(Excerpts from a dataset)
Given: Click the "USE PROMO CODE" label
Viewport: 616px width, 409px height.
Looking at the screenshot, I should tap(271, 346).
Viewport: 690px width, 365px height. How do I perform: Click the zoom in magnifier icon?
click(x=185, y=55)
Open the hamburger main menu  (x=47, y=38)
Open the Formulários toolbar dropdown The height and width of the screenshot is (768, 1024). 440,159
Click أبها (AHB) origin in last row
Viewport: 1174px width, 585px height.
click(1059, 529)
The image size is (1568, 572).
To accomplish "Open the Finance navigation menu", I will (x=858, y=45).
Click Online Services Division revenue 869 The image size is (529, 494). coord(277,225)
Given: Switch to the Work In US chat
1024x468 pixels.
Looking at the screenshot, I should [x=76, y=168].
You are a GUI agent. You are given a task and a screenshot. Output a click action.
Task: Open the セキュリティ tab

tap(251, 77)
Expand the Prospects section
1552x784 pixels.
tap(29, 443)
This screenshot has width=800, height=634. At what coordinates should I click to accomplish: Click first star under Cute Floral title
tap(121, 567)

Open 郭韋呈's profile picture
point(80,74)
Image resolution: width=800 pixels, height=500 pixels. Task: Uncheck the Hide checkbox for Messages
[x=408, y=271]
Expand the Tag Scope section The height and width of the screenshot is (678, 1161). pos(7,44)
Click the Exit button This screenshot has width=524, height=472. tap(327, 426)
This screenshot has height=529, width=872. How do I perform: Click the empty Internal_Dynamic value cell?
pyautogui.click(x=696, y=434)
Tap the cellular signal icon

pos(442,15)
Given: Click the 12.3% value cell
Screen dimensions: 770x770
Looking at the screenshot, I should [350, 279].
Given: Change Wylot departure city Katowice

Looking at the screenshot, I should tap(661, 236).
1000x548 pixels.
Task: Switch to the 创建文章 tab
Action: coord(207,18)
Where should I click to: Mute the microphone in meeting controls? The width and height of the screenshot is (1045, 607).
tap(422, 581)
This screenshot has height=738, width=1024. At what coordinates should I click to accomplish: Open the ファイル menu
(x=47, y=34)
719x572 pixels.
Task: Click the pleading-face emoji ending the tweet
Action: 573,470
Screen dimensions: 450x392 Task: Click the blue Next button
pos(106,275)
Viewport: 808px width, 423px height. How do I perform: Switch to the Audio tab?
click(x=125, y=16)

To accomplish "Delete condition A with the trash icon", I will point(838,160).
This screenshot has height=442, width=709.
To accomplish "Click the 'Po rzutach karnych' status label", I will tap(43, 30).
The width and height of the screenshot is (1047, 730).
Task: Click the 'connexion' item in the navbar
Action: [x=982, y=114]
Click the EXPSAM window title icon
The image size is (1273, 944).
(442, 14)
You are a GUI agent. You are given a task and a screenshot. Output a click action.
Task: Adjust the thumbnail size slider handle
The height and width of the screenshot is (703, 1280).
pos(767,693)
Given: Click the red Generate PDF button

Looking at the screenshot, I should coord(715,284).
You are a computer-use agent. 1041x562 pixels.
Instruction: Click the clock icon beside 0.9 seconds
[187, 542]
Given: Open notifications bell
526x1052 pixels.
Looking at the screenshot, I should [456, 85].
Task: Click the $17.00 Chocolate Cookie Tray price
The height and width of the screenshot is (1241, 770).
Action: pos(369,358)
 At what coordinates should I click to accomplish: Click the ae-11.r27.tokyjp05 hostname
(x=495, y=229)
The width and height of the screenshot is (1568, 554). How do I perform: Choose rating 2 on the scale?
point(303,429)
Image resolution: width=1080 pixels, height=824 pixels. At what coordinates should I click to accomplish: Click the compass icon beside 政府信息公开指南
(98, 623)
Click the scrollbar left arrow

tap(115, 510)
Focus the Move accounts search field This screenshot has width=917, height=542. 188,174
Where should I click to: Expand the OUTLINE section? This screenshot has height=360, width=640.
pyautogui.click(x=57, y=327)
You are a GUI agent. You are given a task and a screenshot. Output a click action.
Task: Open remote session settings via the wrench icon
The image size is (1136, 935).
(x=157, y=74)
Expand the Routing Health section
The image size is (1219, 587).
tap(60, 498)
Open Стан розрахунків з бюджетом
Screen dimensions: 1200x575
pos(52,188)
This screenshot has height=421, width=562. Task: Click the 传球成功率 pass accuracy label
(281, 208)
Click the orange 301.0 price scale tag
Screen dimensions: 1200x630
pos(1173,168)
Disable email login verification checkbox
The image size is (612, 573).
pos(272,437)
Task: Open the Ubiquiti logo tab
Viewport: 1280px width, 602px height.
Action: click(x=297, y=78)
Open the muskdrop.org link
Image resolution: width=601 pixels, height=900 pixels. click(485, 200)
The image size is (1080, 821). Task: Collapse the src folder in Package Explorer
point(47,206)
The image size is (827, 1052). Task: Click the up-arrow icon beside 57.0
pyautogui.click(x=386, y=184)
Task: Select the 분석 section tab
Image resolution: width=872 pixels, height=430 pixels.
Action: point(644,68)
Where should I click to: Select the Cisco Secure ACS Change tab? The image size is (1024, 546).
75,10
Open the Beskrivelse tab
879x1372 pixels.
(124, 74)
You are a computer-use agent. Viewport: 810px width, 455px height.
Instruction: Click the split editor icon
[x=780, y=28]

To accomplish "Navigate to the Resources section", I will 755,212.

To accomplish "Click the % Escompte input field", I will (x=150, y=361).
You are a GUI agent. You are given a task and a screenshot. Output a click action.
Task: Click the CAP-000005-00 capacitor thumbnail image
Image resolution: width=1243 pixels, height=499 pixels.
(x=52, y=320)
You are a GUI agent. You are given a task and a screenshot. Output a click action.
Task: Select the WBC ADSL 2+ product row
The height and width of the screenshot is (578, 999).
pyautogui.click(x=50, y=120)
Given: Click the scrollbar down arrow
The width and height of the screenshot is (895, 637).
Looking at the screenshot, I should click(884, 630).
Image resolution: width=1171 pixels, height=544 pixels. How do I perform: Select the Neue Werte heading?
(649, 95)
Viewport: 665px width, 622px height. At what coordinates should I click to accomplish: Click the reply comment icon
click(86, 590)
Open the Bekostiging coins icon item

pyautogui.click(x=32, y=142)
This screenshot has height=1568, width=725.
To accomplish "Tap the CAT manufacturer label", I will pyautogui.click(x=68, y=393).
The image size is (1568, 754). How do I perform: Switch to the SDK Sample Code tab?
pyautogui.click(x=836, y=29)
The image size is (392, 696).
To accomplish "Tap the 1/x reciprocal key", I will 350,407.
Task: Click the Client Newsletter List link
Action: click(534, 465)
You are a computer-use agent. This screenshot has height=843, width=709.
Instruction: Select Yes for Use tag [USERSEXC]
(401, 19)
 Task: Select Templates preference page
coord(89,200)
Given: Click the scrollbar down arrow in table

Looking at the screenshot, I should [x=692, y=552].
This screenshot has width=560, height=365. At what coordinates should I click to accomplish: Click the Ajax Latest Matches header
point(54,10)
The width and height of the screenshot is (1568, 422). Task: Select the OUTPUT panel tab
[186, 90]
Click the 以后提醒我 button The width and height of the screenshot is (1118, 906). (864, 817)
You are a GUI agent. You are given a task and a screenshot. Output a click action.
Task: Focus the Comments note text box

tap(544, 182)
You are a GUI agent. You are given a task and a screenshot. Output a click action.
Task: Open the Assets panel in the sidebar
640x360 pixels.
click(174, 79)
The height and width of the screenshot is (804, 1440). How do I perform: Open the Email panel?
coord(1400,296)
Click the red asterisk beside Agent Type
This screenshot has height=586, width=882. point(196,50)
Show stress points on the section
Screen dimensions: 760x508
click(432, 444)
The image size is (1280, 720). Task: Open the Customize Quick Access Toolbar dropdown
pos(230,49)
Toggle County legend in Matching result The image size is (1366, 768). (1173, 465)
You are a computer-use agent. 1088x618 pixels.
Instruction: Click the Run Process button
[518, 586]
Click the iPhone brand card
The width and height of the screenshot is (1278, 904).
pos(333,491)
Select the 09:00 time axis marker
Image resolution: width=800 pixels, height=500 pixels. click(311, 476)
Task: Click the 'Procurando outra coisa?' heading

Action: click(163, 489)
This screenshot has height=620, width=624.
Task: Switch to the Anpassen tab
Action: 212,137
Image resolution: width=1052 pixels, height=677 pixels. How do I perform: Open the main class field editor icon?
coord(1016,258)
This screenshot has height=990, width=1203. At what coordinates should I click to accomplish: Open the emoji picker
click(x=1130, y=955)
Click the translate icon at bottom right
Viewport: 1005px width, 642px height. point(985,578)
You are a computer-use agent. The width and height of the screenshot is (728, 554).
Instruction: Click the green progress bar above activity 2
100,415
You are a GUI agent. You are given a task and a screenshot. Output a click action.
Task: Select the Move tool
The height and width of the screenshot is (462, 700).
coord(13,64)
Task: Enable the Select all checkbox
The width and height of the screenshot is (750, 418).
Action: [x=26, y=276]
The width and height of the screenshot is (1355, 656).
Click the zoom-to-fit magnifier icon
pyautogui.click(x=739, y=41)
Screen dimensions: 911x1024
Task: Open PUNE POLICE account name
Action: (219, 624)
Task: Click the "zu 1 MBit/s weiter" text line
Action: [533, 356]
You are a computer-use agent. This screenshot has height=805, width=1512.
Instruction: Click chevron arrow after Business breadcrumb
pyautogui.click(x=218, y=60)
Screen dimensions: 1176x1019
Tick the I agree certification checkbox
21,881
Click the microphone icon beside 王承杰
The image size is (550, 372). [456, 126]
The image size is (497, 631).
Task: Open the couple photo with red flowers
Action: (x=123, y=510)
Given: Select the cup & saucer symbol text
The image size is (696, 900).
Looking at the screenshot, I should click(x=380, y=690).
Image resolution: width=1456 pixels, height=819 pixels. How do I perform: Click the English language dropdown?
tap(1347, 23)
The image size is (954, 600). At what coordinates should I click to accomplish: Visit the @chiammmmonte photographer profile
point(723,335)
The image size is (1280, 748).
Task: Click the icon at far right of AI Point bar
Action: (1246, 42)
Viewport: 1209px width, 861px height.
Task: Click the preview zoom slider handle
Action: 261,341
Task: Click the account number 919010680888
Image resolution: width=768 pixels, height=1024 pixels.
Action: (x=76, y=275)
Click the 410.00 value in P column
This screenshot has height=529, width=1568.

_The task_
I'd like the lines above from the one with "Toggle County legend" up to and including the one with "You are a computer-use agent. 1088x618" copied exactly, with no other lines.

_Response_
Toggle County legend in Matching result The image size is (1366, 768). (1173, 465)
You are a computer-use agent. 1088x618 pixels.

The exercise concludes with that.